#### Text
_ _ _
Handyverbot an Schulen:
Lösung oder nur Symptombekämpfung?

Die Diskussion ist erneut aufgeflammt: Immer mehr Schweizer Kantone setzen auf ein pauschales Handyverbot an Schulen. Ab dem neuen Schuljahr gehören auch Aargau und Nidwalden dazu. Eine aktuelle SRF-Analyse zeigt: Die breite Bevölkerung befürwortet solche Massnahmen – doch Expert:innen bleiben skeptisch.

Aber was bringt ein Handyverbot wirklich? Und was bedeutet es für die Medienkompetenz unserer Kinder?

Was verspricht sich die Schule vom Verbot?

Das Ziel ist klar: Weniger Ablenkung im Unterricht, mehr echte Pausen, bessere Konzentration. Erste Schulen berichten von positiven Effekten – zum Beispiel das Gymnasium in Sarnen, das stattdessen Tischtennisplatten und Gesellschaftsspiele bereitstellt.

Eine kürzlich veröffentlichte Umfrage zeigt:

82 % der Schweizer Bevölkerung unterstützen ein Handyverbot an Schulen, 68 % fordern sogar ein TikTok-Verbot für unter 16-Jährige.

Die Botschaft ist deutlich: Eltern und Gesellschaft wünschen sich Schutz für Kinder – und mehr Kontrolle über den digitalen Wildwuchs.

Aber was bringt ein Handyverbot wirklich? Und was bedeutet es für die Medienkompetenz unserer Kinder?

Warum Verbote allein nicht helfen

Die Realität ist komplizierter: Eine britische Studie kam 2023 zum Schluss, dass Handyverbote in der Schule zwar kurzfristig die Nutzung einschränken – das Medienverhalten zu Hause bleibt jedoch unverändert. Das bedeutet: Die Gesamtzeit mit dem Handy ändert sich kaum. Und: Ein Verbot verhindert nicht, dass sich Kinder online vergleichen, unter Druck geraten oder Cybermobbing erleben.
_ _ _
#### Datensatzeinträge
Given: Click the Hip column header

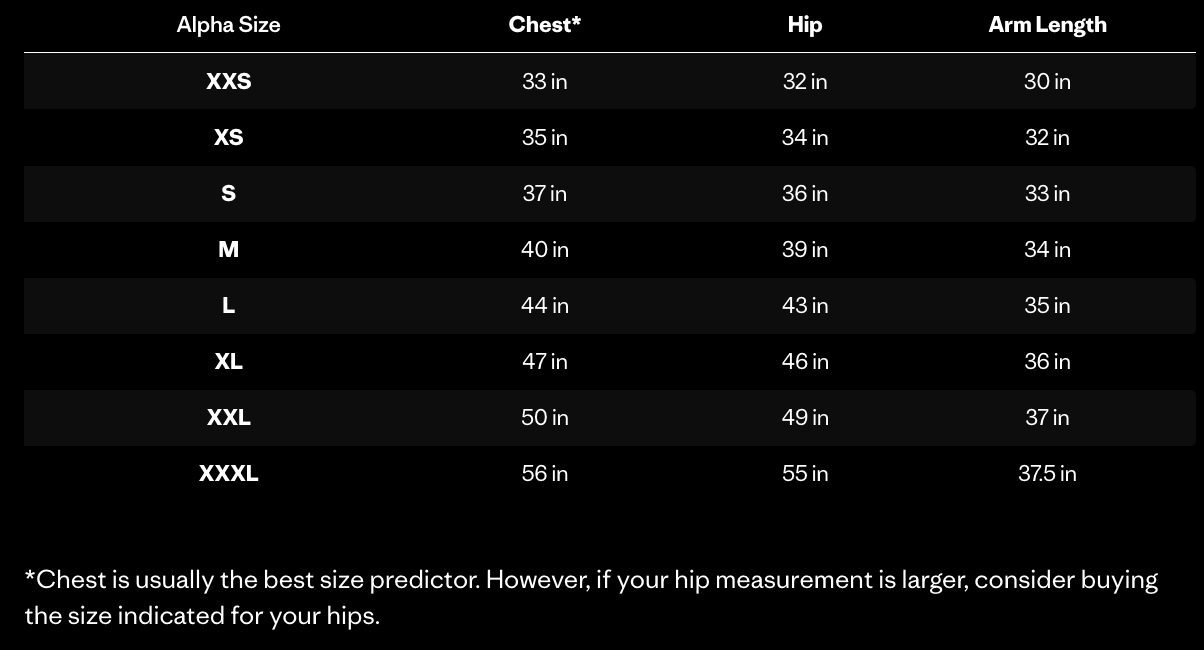Looking at the screenshot, I should point(805,25).
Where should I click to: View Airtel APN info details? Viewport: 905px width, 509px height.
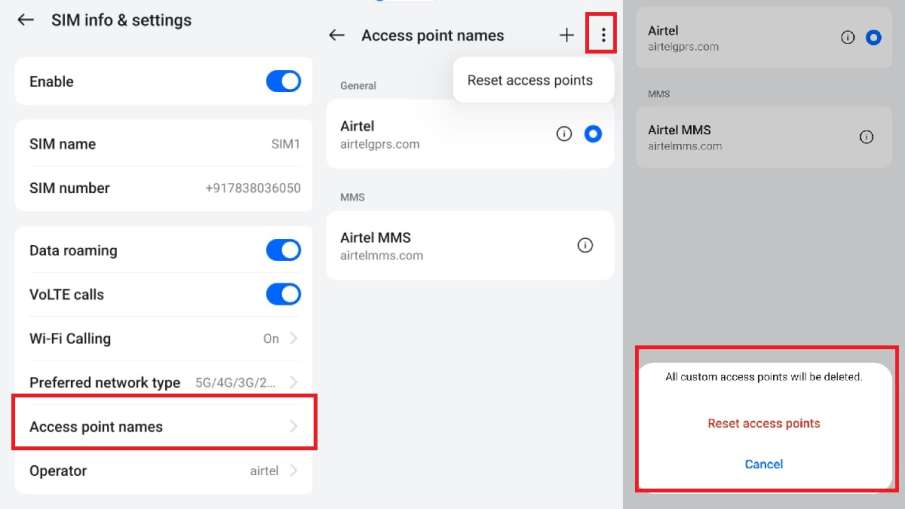pyautogui.click(x=564, y=134)
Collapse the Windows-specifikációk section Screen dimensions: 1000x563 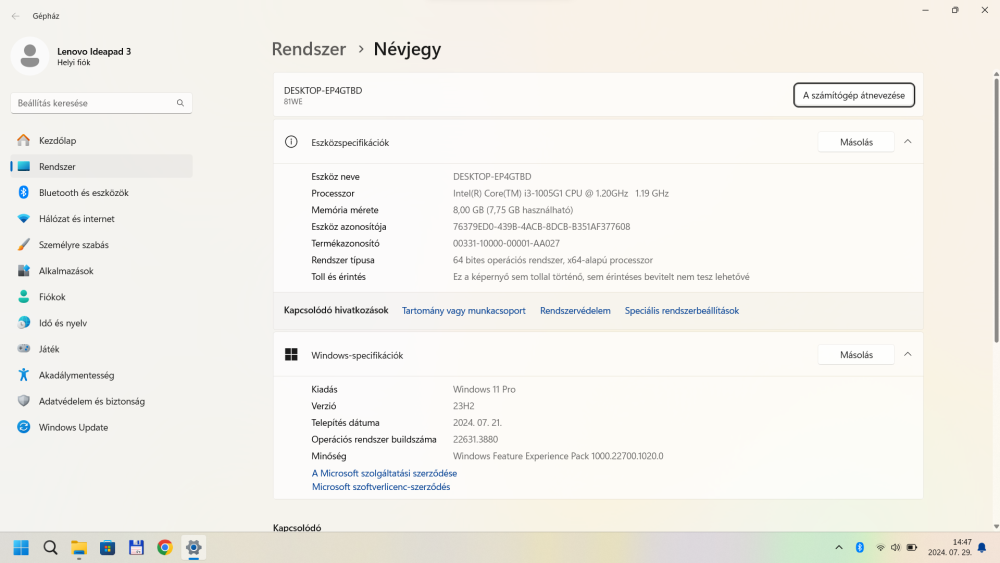[x=907, y=355]
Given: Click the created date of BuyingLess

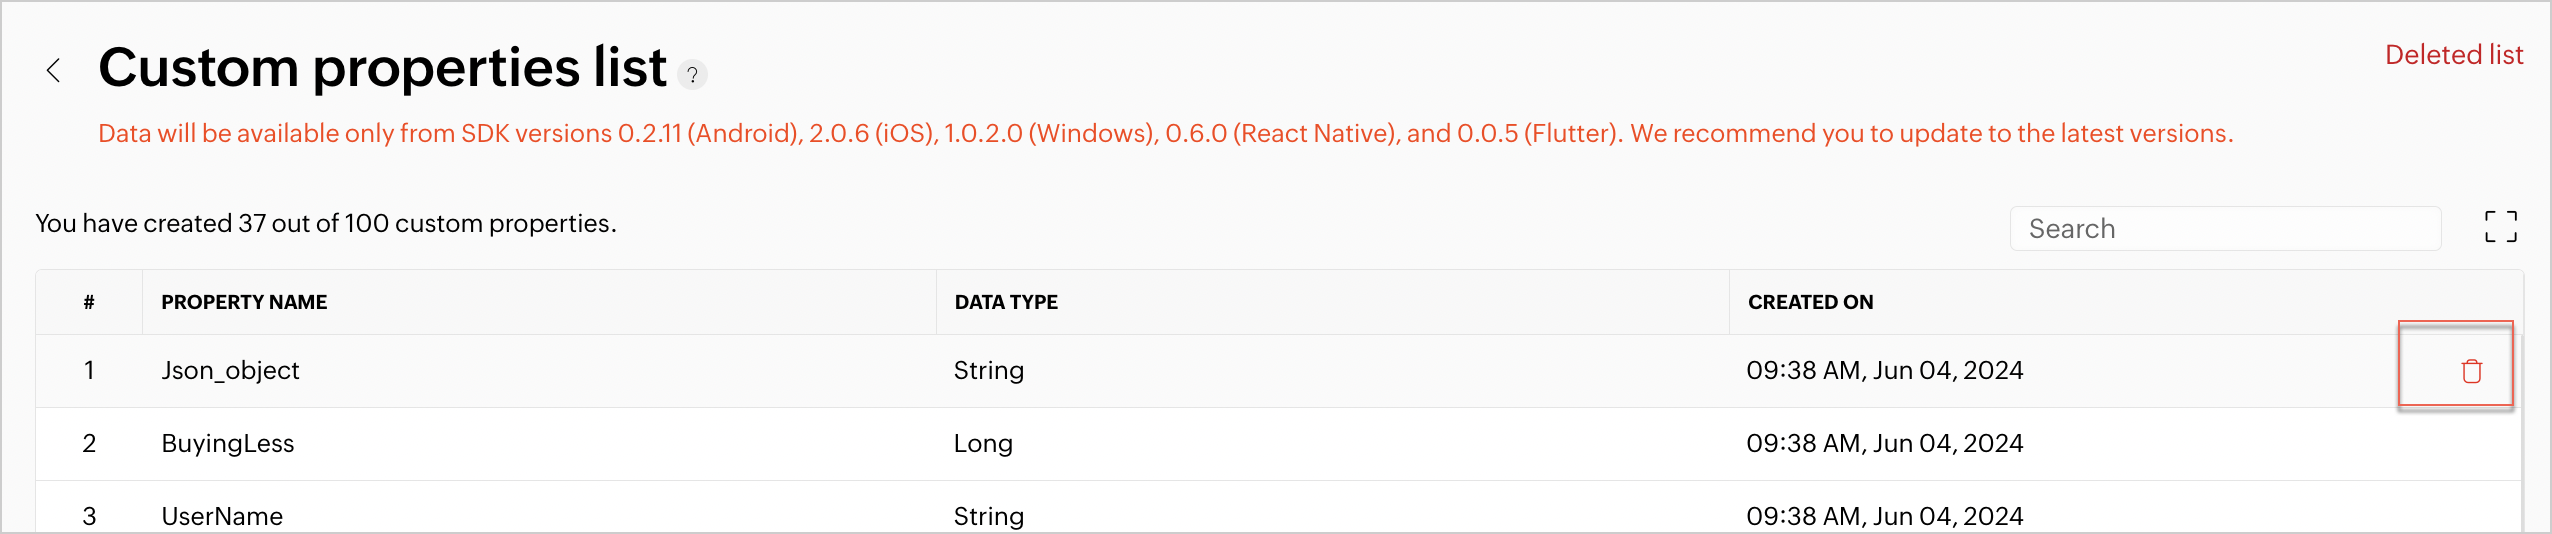Looking at the screenshot, I should [1884, 444].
_ _ _
#### Aufgabe A
Zitieren Sie aus dem Text zum Handyverbot an Schulen die Passage, die bei „Was verspricht sich“ beginnt und bei „für unter 16-Jährige.“ endet.
#### Aufgabe B
Fassen Sie den Text zum Handyverbot an Schulen in zwei Sätzen zusammen.

#### Endgültige Lösung A
Was verspricht sich die Schule vom Verbot?

Das Ziel ist klar: Weniger Ablenkung im Unterricht, mehr echte Pausen, bessere Konzentration. Erste Schulen berichten von positiven Effekten – zum Beispiel das Gymnasium in Sarnen, das stattdessen Tischtennisplatten und Gesellschaftsspiele bereitstellt.

Eine kürzlich veröffentlichte Umfrage zeigt:

82 % der Schweizer Bevölkerung unterstützen ein Handyverbot an Schulen, 68 % fordern sogar ein TikTok-Verbot für unter 16-Jährige.

#### Endgültige Lösung B
Immer mehr Schweizer Kantone, ab dem neuen Schuljahr auch Aargau und Nidwalden, setzen auf ein pauschales Handyverbot an Schulen, von dem sich die Schulen weniger Ablenkung und bessere Konzentration versprechen und das laut einer Umfrage 82 % der Bevölkerung unterstützen. Fachleute bleiben skeptisch; eine britische Studie kam 2023 zum Schluss, dass solche Verbote die Nutzung in der Schule zwar kurzfristig einschränken, das Medienverhalten zu Hause jedoch unverändert bleibt.